As you may recall, I’m a friend neither of crony capitalism nor of the religious right.
I hate crony capitalism, because it corrupts honest people just trying to run honest businesses and do an honest day’s work. That’s one of the reasons, I think, why everyone loves the “free market” but despises “capitalism.”
And when it comes to Christian politics, if Jesus were here preaching today— He wouldn’t be preaching by the seashore, of course. But on his YouTube channel, I think he’d more often support the ACLU than the ACLJ. And when challenged by James Dobson and Roberta Combs—as he was challenged by the Sadducees and Pharisees—he’d probably say something about giving unto Obama that which is Obama’s, and giving unto God that which is God’s.
So when a friend sent out a link to this piece on the Psychology Today website, entitled “The Unseen Influence of the Religious Right,” I was truly hoping for some solid ammunition.
Instead, I read the whole thing, and all I got was this stinkin’ blog post.
Being on the Psychology Today site, I expected the piece to go into the motivations and needs of religious voters, and how businesses are leveraging those needs to promote crony capitalism. But I saw none of that, not even an explanation of the political tactics businesses are supposedly using to appeal to voters on the religious right. I wanted the author to cite historical details, to name names, and to explain the psychology behind the phenomena. He barely approached step one.

Exercise aim:
List every organization or website that the post about crony capitalism and the religious right mentions by name.

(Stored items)
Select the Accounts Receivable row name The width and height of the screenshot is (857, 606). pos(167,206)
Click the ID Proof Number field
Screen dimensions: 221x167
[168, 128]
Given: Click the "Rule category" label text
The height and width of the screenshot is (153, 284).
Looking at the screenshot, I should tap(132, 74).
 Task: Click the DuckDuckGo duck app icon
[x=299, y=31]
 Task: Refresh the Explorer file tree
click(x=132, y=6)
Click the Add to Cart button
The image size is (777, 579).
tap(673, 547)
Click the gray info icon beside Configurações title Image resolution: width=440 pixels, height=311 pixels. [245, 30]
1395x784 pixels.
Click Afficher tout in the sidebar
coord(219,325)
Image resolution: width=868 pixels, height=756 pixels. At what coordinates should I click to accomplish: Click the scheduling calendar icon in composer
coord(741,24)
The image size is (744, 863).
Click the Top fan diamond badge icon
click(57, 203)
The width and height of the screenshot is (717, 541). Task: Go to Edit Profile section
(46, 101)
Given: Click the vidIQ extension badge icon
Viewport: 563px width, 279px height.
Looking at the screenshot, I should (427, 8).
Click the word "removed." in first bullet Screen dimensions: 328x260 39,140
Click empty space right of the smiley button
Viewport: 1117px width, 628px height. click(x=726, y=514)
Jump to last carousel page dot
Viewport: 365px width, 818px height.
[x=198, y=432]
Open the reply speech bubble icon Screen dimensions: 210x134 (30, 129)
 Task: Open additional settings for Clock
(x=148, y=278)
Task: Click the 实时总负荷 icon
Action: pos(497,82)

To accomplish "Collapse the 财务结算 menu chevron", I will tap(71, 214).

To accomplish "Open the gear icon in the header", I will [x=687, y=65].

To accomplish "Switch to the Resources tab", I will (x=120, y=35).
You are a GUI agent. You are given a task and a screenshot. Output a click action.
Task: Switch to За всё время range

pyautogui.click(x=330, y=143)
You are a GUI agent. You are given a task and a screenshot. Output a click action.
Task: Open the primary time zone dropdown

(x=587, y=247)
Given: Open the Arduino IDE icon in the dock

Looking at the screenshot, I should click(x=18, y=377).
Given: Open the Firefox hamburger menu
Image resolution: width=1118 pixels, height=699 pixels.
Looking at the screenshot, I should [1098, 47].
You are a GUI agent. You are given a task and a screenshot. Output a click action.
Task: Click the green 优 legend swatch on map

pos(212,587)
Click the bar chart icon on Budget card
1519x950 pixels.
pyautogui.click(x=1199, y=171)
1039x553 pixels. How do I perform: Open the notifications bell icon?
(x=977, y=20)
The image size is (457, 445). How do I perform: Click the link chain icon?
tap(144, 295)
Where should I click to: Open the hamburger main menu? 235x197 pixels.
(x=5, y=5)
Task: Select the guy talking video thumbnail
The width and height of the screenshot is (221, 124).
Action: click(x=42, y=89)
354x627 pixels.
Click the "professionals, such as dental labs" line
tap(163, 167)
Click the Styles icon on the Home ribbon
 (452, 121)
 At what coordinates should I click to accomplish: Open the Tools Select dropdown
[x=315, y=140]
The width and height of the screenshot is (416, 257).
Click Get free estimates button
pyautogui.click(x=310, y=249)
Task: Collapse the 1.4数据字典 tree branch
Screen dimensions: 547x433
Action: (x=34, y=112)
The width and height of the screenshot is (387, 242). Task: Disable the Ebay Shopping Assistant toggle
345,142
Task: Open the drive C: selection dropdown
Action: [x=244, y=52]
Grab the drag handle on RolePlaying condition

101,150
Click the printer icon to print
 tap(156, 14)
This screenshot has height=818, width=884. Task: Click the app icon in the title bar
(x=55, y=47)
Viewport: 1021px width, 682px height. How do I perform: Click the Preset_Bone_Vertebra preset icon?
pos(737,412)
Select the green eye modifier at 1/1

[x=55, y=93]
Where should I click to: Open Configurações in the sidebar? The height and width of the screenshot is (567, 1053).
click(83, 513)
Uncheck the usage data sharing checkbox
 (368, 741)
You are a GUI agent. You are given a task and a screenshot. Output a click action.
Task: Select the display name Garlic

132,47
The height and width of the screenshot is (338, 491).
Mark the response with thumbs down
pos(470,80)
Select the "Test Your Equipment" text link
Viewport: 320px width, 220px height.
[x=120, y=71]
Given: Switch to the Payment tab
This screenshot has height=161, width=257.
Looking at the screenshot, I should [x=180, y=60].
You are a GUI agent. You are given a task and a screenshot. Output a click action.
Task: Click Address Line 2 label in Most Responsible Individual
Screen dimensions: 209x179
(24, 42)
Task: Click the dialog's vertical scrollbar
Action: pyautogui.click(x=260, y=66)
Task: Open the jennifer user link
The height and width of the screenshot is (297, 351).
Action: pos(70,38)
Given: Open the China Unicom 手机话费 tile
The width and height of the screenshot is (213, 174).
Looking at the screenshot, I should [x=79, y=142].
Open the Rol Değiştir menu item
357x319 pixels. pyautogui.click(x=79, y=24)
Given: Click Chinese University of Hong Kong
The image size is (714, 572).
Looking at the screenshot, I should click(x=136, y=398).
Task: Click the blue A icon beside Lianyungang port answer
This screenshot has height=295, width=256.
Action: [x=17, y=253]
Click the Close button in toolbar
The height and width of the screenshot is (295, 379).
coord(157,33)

Reply:
YouTube, the ACLU, the ACLJ, Psychology Today